Given the records below, would you repeat exactly the lines that begin at the one containing "Expand the Wave window left dropdown arrow" and end at the one containing "Task: Click No Live Surface field", inclusive?
#### SUPPLIED INFORMATION
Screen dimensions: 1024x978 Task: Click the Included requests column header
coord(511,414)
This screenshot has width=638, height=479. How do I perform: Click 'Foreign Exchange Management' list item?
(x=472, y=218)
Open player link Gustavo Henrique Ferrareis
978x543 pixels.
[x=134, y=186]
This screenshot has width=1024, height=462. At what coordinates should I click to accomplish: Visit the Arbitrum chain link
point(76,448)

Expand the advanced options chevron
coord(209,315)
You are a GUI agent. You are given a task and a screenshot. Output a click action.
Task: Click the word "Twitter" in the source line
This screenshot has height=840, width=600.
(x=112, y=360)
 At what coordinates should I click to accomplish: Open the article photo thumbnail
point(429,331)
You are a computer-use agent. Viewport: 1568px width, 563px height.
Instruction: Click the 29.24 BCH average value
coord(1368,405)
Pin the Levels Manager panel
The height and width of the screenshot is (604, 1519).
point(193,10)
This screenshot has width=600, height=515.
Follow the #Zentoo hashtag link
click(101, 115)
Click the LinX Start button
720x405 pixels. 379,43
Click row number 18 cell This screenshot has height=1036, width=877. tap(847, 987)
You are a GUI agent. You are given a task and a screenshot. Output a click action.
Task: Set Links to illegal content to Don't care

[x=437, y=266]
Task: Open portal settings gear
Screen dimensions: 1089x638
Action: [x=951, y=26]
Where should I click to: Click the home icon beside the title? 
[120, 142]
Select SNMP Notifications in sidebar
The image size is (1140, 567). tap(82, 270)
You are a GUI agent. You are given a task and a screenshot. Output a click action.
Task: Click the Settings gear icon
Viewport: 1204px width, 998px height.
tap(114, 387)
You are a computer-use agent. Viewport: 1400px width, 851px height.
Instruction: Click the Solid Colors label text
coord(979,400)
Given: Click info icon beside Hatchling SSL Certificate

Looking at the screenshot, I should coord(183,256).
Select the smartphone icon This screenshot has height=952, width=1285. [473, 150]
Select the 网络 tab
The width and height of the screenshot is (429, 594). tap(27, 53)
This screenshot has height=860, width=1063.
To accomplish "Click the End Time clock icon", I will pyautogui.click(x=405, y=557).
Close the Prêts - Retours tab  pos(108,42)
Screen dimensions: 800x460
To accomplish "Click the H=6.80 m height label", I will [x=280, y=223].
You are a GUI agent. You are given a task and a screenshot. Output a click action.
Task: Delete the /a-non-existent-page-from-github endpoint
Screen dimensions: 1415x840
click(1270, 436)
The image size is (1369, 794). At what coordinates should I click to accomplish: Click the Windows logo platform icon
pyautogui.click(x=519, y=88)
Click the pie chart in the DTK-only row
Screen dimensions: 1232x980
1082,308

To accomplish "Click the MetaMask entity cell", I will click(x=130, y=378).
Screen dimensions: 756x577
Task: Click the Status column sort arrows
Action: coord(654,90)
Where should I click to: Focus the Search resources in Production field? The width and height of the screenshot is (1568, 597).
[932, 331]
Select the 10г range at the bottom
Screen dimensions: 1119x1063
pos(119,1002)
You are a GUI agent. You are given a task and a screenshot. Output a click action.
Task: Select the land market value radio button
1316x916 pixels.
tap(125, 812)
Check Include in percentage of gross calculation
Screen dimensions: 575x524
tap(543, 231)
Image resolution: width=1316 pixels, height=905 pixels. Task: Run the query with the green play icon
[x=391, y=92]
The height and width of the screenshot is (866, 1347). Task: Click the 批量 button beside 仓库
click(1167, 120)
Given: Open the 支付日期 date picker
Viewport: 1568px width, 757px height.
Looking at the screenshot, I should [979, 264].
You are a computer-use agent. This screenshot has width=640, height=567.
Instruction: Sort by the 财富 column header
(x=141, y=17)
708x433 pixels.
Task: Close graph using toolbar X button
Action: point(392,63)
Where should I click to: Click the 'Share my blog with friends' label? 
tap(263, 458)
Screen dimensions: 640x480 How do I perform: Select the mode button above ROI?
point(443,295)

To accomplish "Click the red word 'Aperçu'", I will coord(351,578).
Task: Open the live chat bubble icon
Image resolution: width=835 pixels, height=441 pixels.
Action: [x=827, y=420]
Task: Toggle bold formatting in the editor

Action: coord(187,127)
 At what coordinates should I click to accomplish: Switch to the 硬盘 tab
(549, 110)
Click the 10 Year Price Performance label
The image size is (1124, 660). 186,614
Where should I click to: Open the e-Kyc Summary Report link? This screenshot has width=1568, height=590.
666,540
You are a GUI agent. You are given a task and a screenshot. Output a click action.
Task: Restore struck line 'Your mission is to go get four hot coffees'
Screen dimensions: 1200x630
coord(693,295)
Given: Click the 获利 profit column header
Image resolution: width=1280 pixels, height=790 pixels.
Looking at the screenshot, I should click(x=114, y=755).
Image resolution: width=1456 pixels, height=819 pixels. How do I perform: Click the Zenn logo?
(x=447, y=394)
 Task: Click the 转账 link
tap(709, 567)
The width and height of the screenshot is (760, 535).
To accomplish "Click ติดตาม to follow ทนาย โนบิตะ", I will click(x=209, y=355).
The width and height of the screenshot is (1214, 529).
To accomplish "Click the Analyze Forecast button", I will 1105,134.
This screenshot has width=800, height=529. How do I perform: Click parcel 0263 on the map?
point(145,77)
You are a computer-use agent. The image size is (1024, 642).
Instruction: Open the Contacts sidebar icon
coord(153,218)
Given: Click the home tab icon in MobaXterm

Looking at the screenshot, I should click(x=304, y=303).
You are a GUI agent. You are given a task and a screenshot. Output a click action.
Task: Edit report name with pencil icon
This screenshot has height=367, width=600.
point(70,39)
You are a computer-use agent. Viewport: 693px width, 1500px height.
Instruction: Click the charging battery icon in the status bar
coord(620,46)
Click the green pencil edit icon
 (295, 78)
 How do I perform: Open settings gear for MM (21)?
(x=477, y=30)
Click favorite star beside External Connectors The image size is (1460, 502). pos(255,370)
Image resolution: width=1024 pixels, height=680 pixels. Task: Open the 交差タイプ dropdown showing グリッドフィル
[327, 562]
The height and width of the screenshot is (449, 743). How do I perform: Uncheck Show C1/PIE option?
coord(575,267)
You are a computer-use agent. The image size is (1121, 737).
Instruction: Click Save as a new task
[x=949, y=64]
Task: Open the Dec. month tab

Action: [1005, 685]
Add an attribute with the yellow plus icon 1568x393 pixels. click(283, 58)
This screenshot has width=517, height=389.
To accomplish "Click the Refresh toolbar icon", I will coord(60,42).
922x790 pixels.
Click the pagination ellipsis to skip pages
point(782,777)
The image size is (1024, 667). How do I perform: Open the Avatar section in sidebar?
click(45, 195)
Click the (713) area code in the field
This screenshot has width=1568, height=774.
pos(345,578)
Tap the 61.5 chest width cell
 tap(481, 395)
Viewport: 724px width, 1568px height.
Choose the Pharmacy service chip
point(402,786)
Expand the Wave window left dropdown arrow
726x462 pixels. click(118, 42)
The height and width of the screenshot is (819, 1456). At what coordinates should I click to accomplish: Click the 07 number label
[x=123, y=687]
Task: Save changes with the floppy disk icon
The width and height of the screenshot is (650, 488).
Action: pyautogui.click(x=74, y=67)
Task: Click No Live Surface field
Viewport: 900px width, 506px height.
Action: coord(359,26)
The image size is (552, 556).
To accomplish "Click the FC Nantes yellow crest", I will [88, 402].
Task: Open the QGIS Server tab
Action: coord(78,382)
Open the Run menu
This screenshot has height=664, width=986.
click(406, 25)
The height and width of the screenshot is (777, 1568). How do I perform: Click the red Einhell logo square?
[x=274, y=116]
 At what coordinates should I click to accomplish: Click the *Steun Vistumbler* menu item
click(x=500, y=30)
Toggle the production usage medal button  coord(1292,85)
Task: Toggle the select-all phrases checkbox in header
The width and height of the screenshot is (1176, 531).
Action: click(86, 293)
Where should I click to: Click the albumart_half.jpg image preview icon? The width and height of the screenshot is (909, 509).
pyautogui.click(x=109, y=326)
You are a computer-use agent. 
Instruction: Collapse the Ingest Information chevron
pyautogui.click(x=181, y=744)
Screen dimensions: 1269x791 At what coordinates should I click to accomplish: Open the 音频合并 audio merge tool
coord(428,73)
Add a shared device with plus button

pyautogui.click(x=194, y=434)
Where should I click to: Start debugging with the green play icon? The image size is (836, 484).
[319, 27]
########
◆ YOUR SOLUTION
Expand the Wave window left dropdown arrow
726x462 pixels. click(118, 42)
The height and width of the screenshot is (819, 1456). At what coordinates should I click to accomplish: Click the 07 number label
[x=123, y=687]
Task: Save changes with the floppy disk icon
The width and height of the screenshot is (650, 488).
Action: pyautogui.click(x=74, y=67)
Task: Click No Live Surface field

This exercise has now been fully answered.